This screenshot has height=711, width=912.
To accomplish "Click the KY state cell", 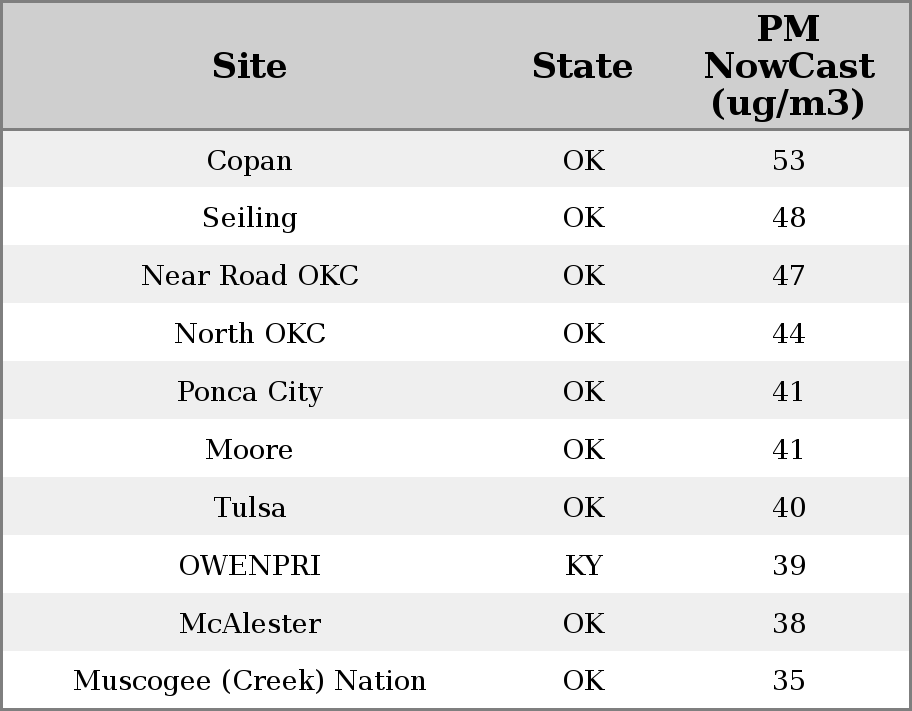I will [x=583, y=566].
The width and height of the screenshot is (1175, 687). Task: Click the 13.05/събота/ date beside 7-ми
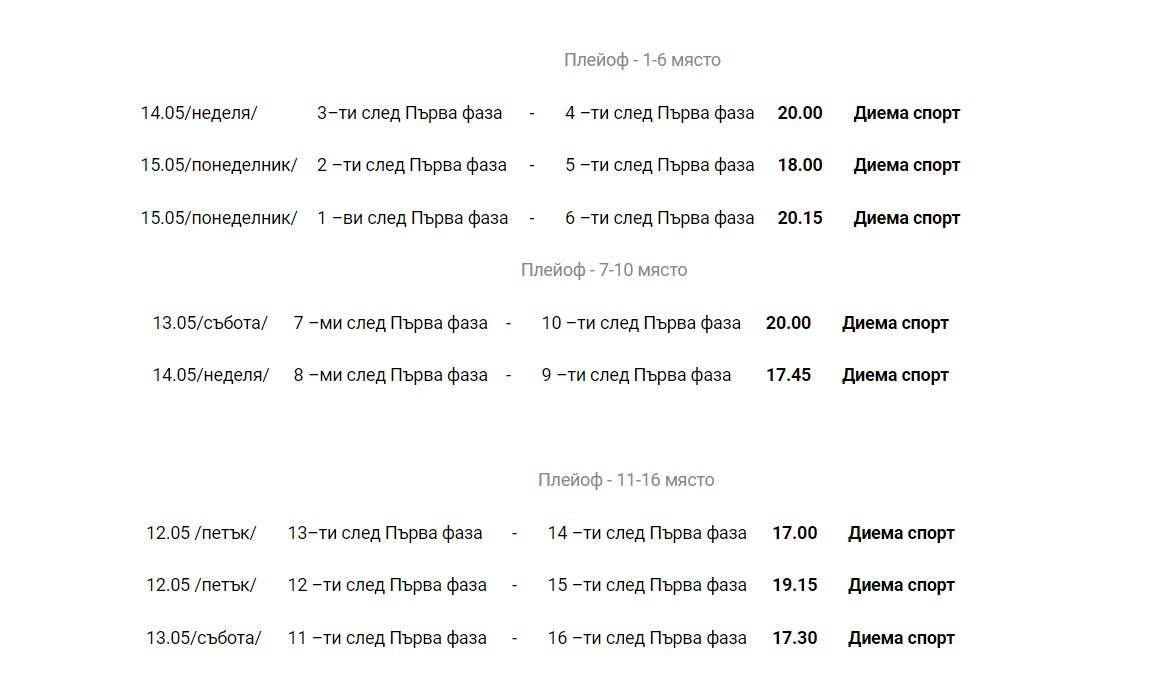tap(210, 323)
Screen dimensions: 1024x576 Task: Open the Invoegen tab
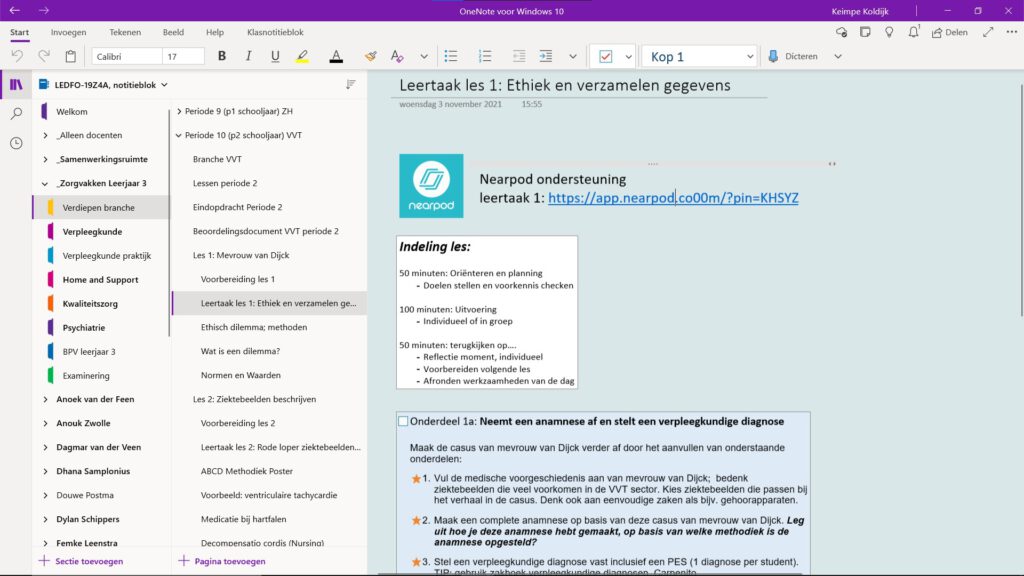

────────────────

WHAT YOU ARE ASKED TO DO - The expected output is exactly the lines from the one containing "The width and" through the last line of the listing, both included, with every picture left out.

WRITTEN RESPONSE -
The width and height of the screenshot is (1175, 687). Task: Click the 13.05/събота/ date beside 7-ми
tap(210, 323)
Screen dimensions: 1024x576 Task: Open the Invoegen tab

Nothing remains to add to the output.